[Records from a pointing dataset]
:::
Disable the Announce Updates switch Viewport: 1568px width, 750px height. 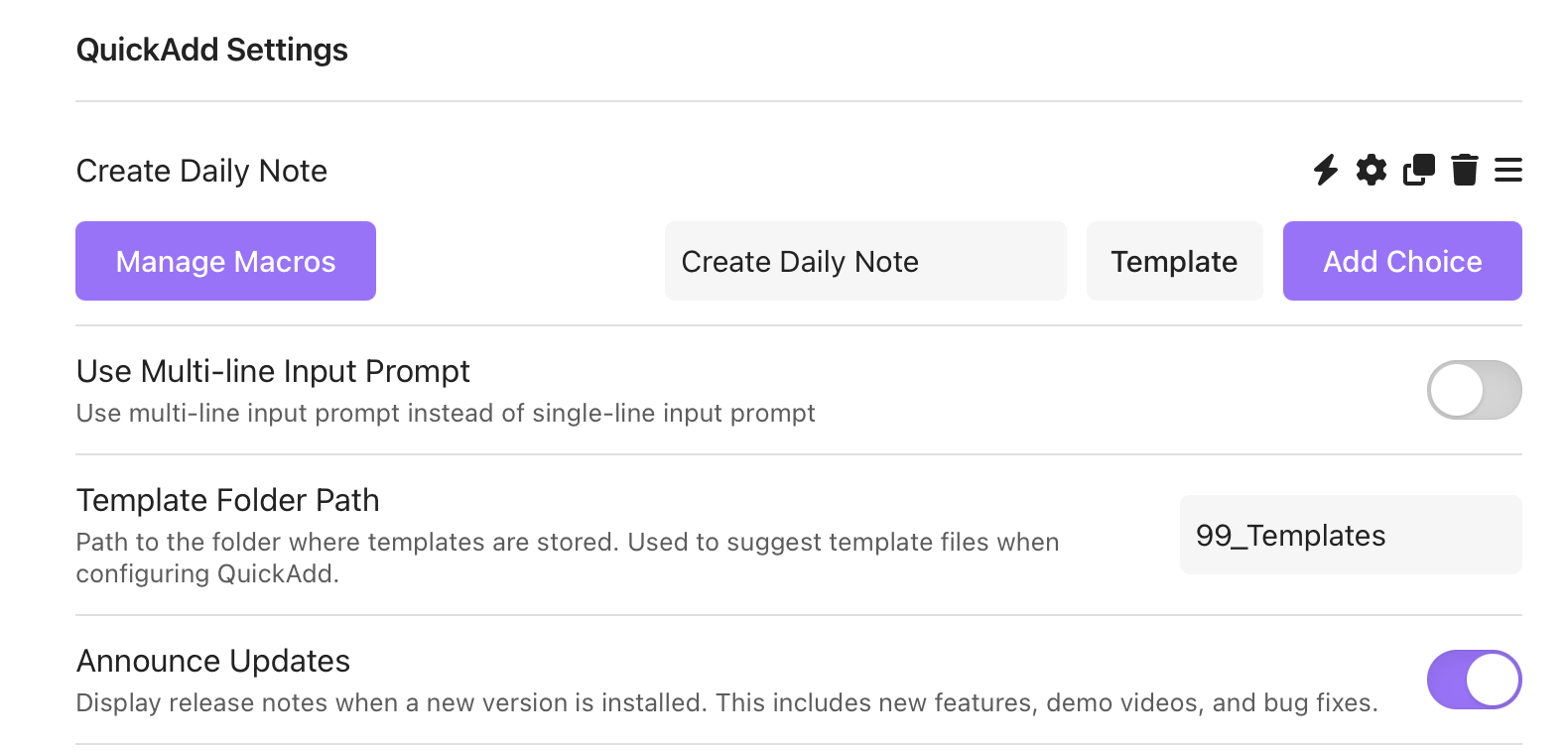[x=1474, y=680]
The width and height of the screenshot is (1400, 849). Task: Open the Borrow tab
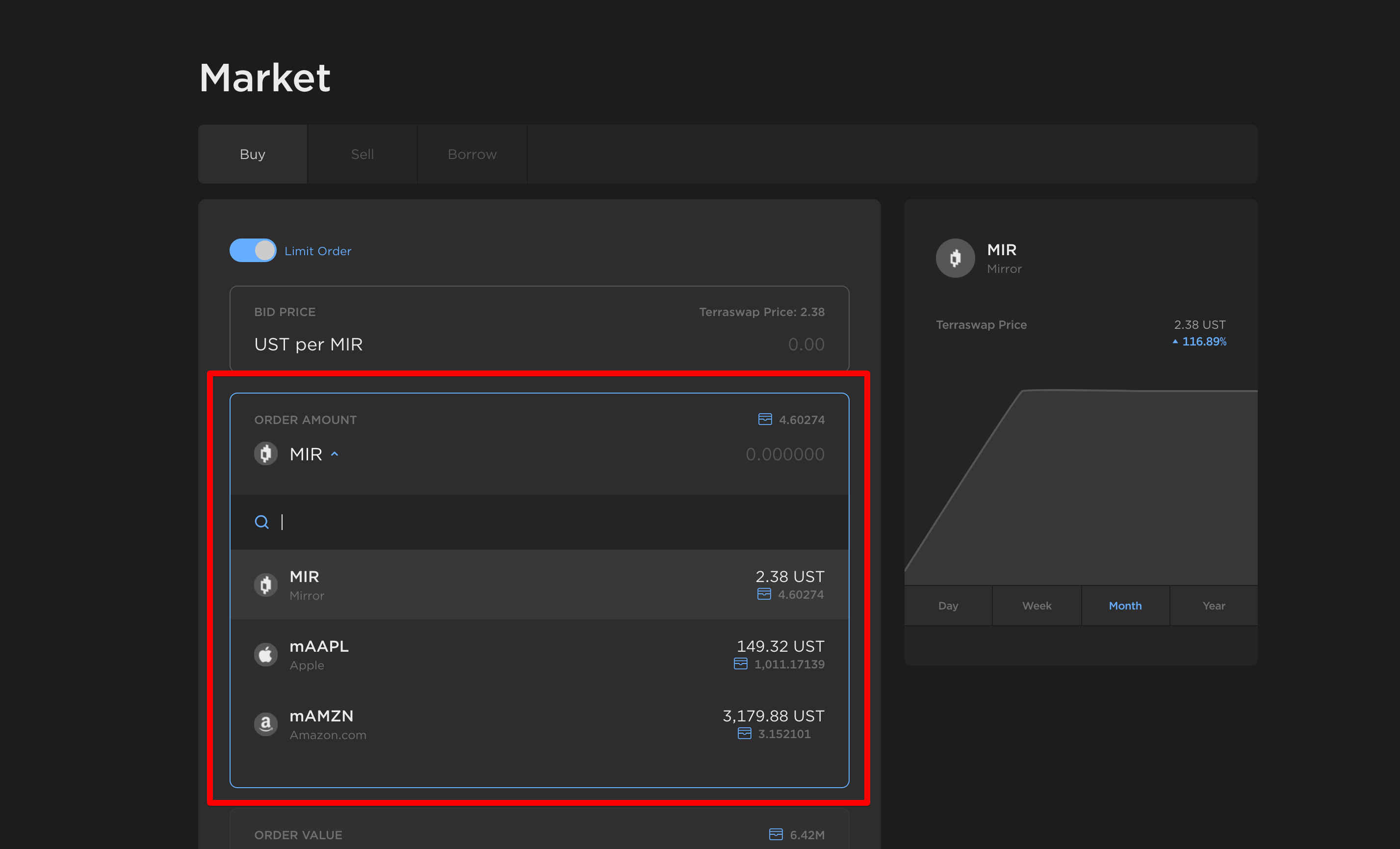point(471,154)
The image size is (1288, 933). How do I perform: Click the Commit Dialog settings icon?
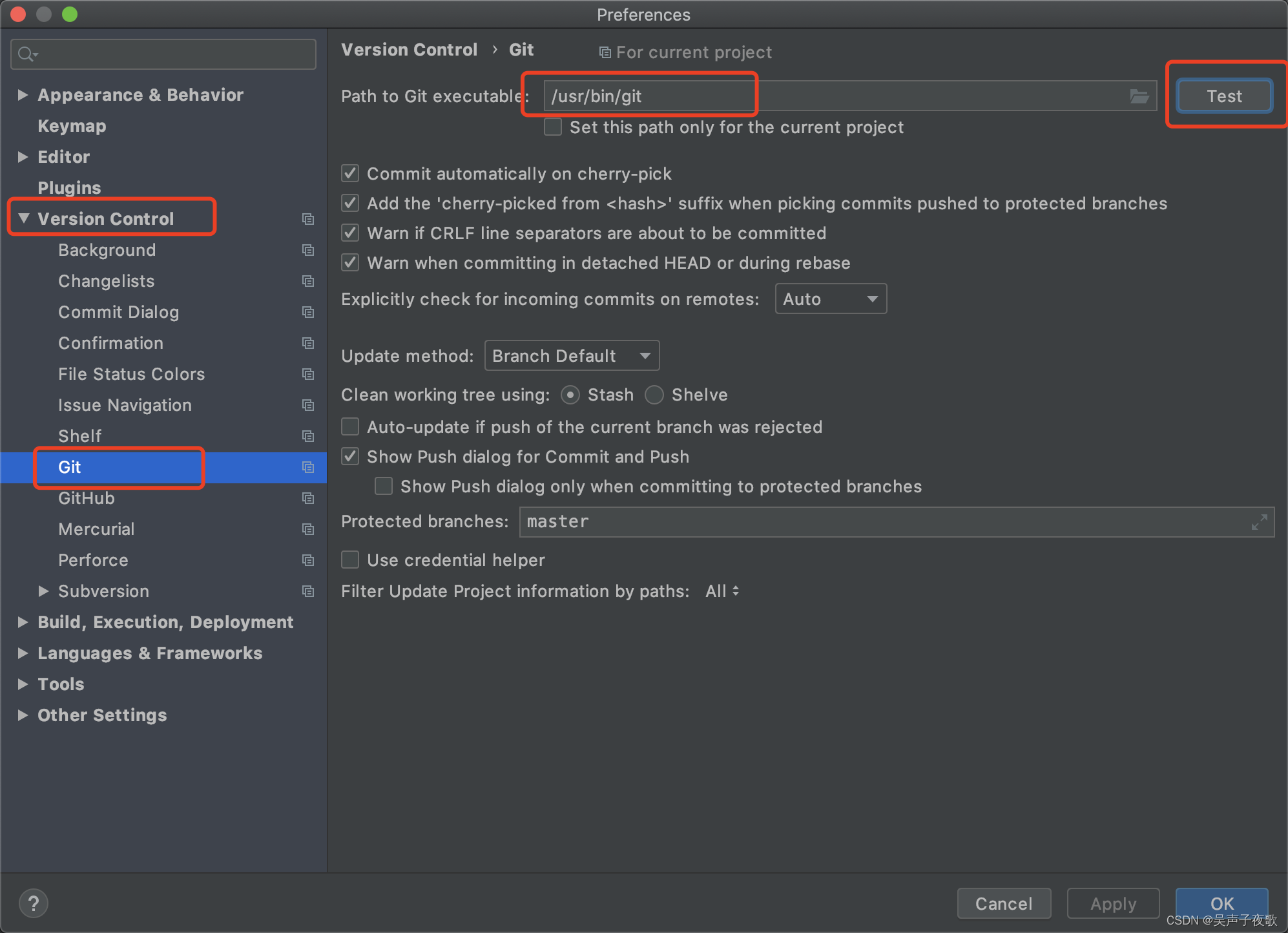click(308, 312)
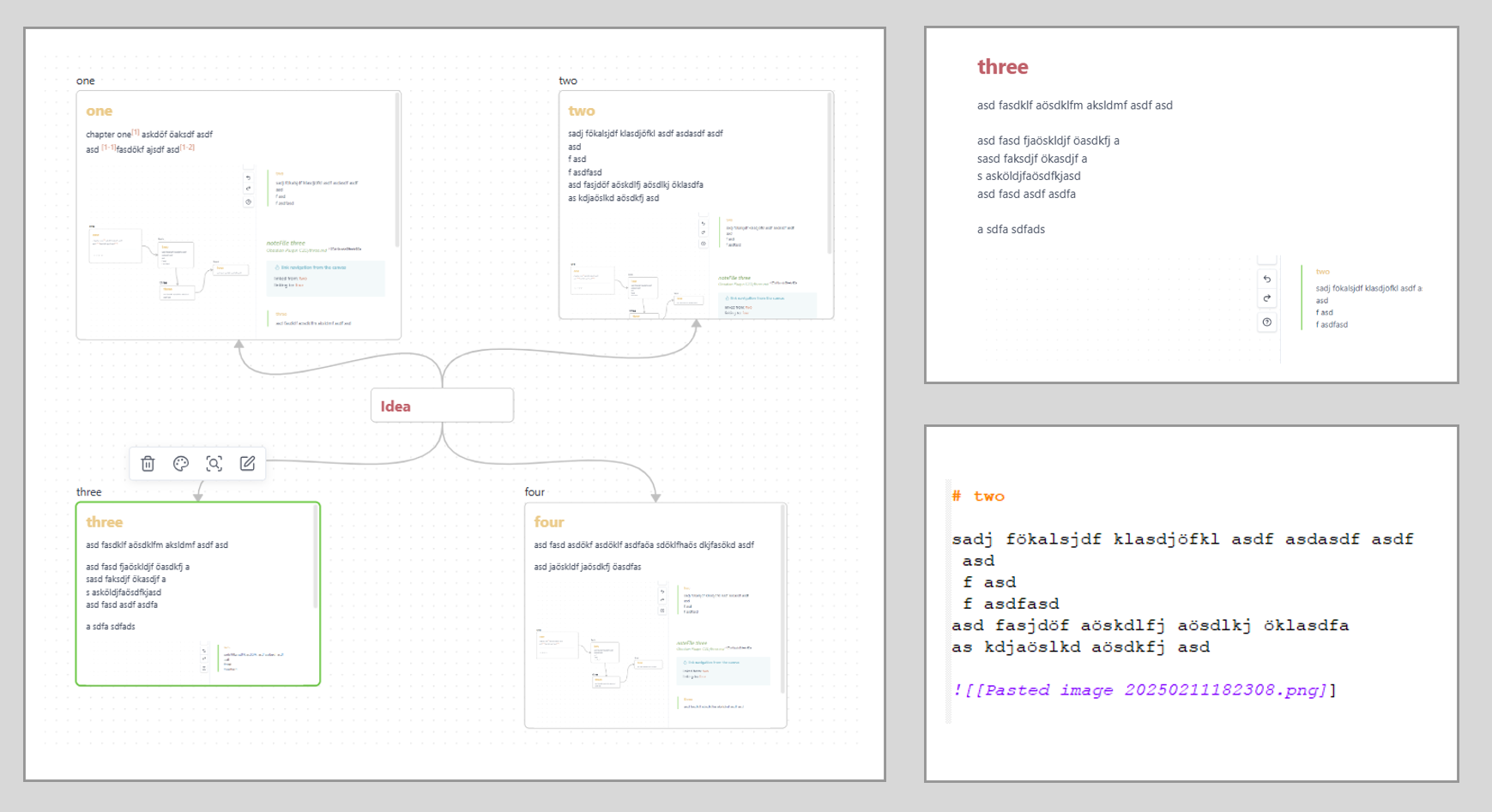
:::
[The exercise]
Turn the items from the line containing "The image size" through the last line of the items into a Markdown table with the columns n and Line. Number each row, skip blank lines, and leave the pictures out.

[Full answer]
| n | Line |
|---|---|
| 1 | The image size is (1288, 933). How do I perform: Click the Commit Dialog settings icon? |
| 2 | click(308, 312) |